» **TASK GOAL**:
Rewrite the entries as a numbered list, starting at the line containing "Image resolution: width=740" and ending at the line containing "(x=150, y=105)", with blank lines omitted. Omit the pictures from your answer.

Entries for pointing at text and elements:
-------

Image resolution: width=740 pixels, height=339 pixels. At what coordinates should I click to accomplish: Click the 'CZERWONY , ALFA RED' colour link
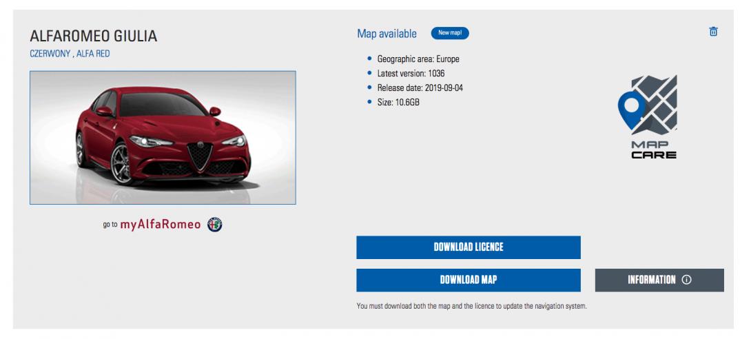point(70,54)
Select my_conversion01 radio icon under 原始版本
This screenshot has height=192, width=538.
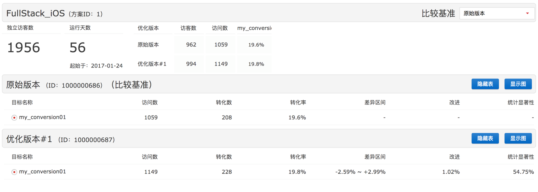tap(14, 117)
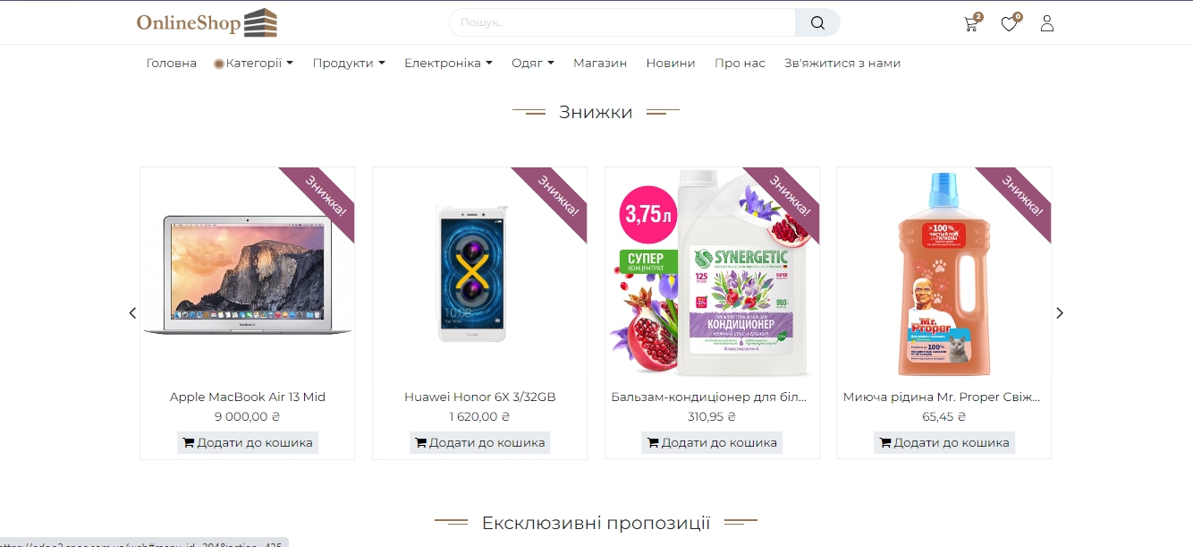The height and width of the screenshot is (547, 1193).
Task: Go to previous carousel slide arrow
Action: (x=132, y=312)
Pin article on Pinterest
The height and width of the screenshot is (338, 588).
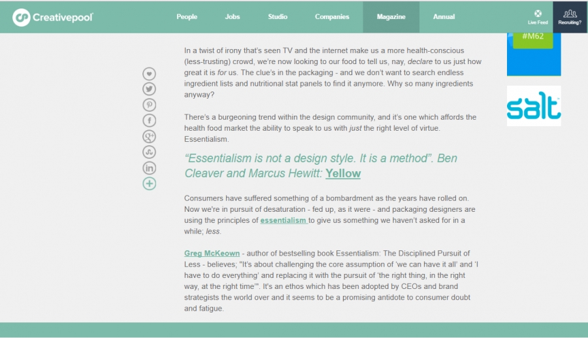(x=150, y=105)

-------

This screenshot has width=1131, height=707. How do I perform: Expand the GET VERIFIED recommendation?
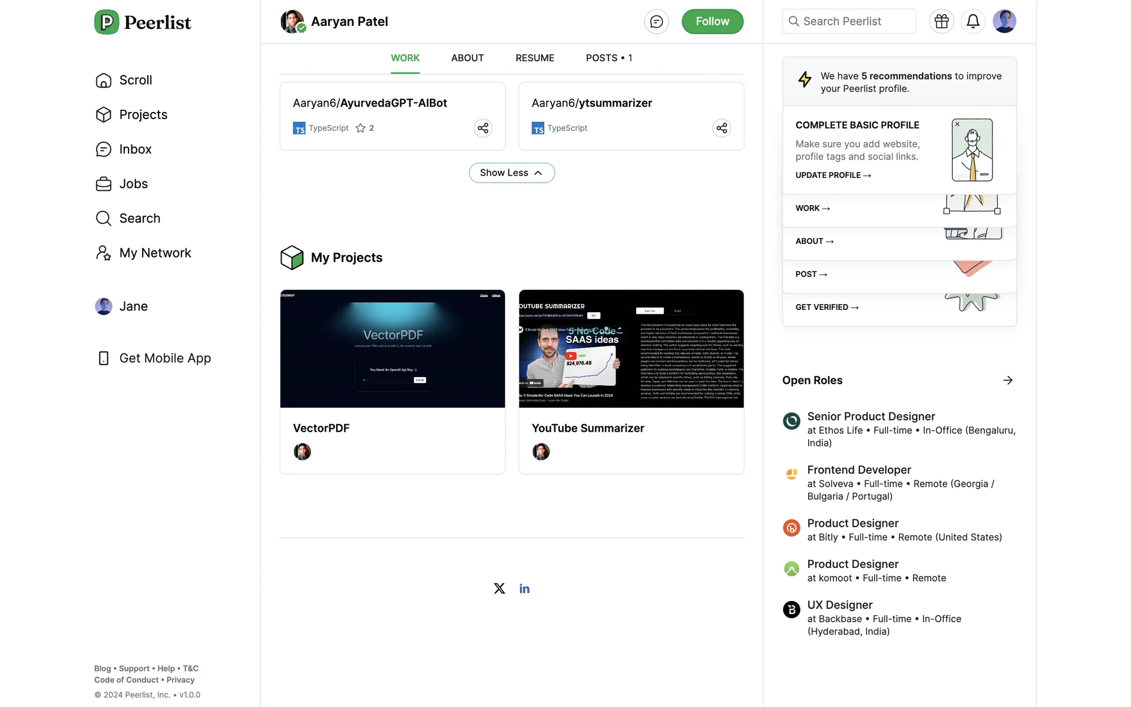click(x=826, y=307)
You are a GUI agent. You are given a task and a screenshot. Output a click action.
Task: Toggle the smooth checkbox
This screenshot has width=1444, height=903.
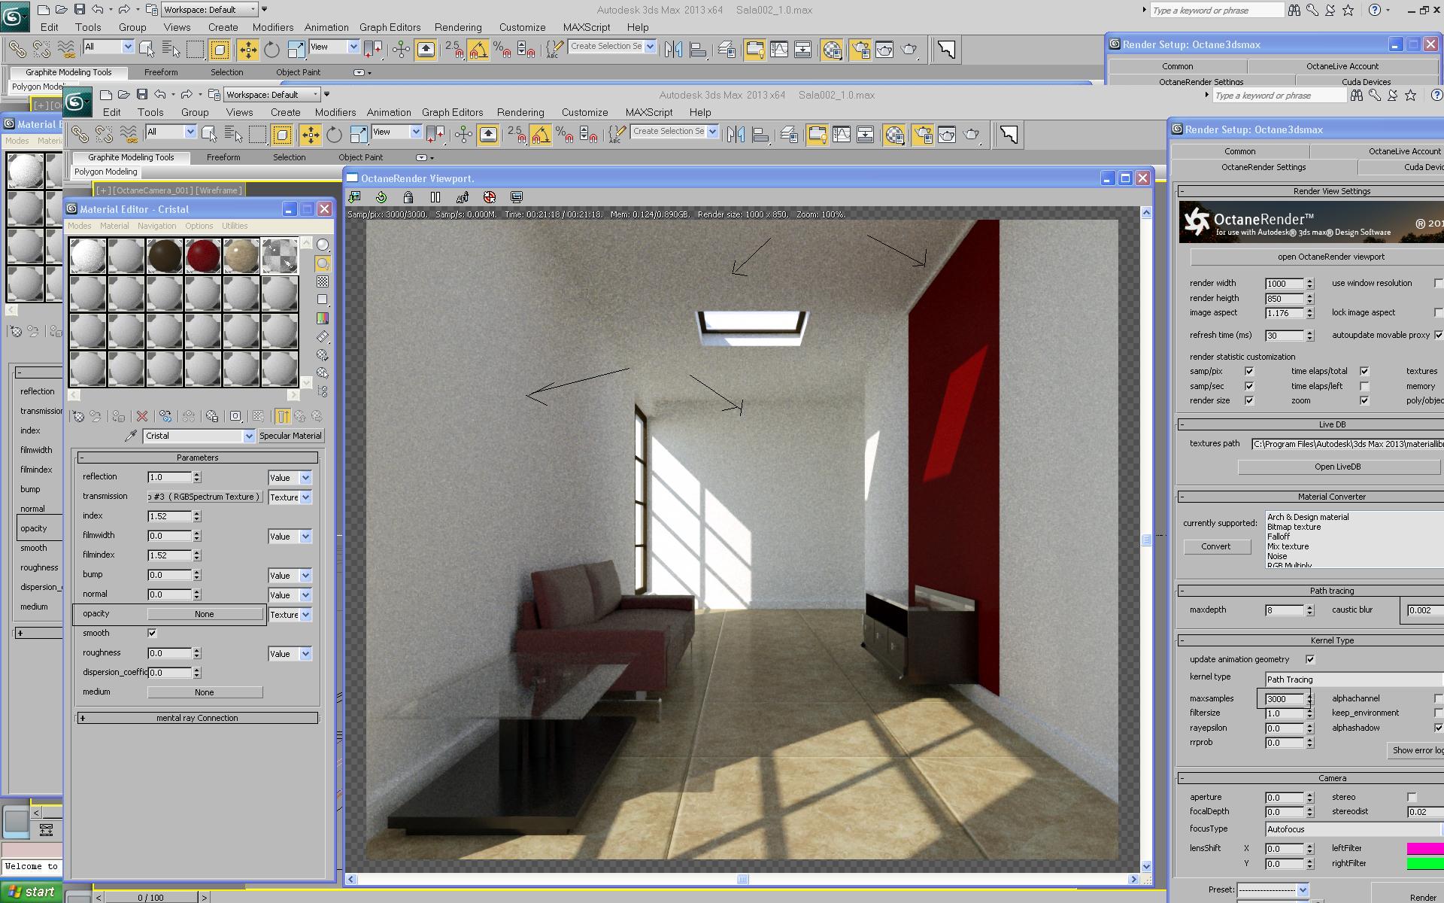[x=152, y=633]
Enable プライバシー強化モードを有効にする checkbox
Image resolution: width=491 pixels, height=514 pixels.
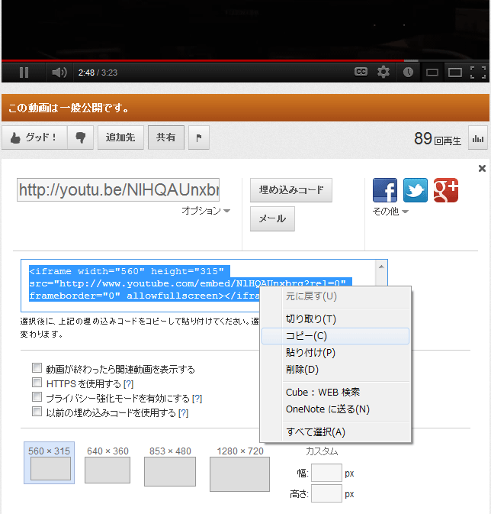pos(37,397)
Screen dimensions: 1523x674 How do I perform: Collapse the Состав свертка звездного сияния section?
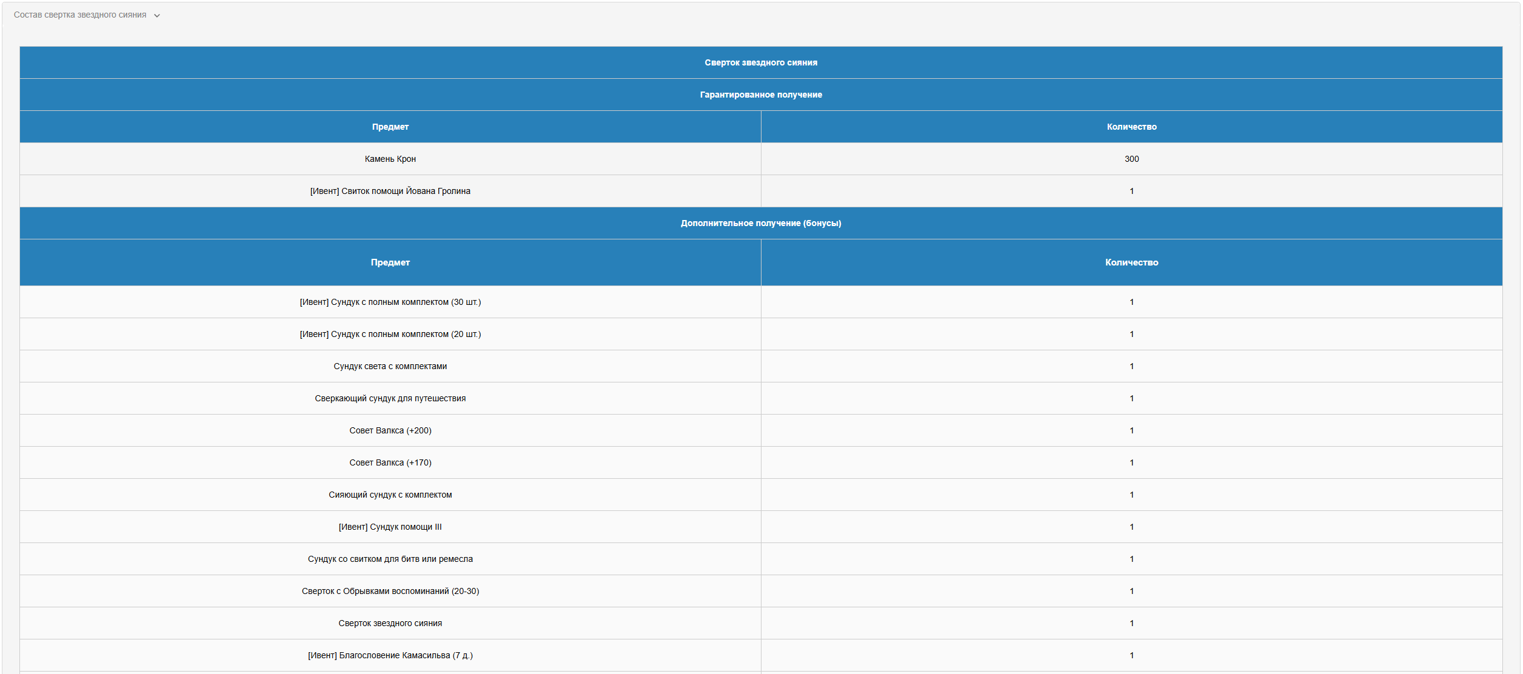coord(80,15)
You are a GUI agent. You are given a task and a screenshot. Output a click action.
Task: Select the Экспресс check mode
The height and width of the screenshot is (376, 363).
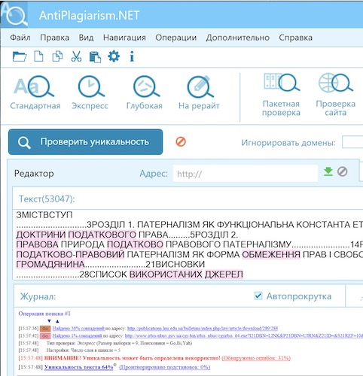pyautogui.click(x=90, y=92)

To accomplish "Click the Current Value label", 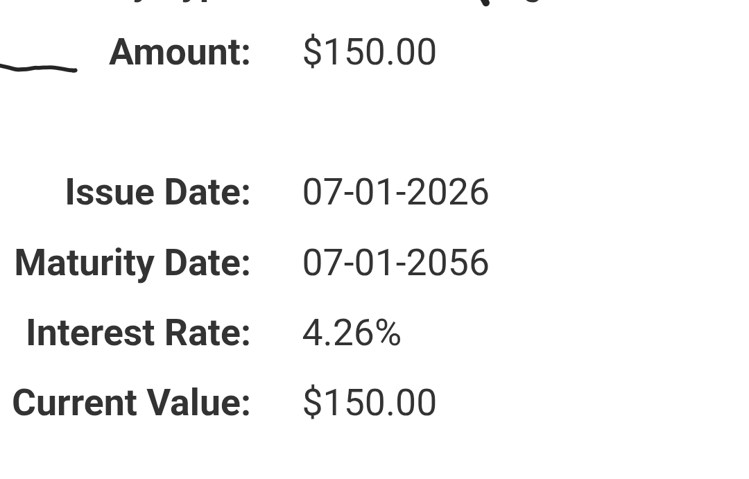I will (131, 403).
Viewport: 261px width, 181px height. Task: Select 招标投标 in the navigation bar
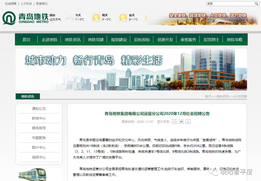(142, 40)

-------

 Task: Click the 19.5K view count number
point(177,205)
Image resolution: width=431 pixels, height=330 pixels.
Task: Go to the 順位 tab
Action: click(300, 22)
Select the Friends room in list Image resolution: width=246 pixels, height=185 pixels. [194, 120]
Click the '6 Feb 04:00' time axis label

-------

» **REPLY**:
1. Image resolution: width=740 pixels, height=339 pixels. At what coordinates should I click to accomplish: Click the 'CZERWONY , ALFA RED' colour link
2. point(70,54)
3. Select my_conversion01 radio icon under 原始版本
4. This screenshot has height=192, width=538.
5. tap(14, 117)
6. The height and width of the screenshot is (547, 1193).
7. Task: Go to previous carousel slide arrow
8. Action: (x=132, y=312)
9. Pin article on Pinterest
10. The height and width of the screenshot is (338, 588).
11. (x=150, y=105)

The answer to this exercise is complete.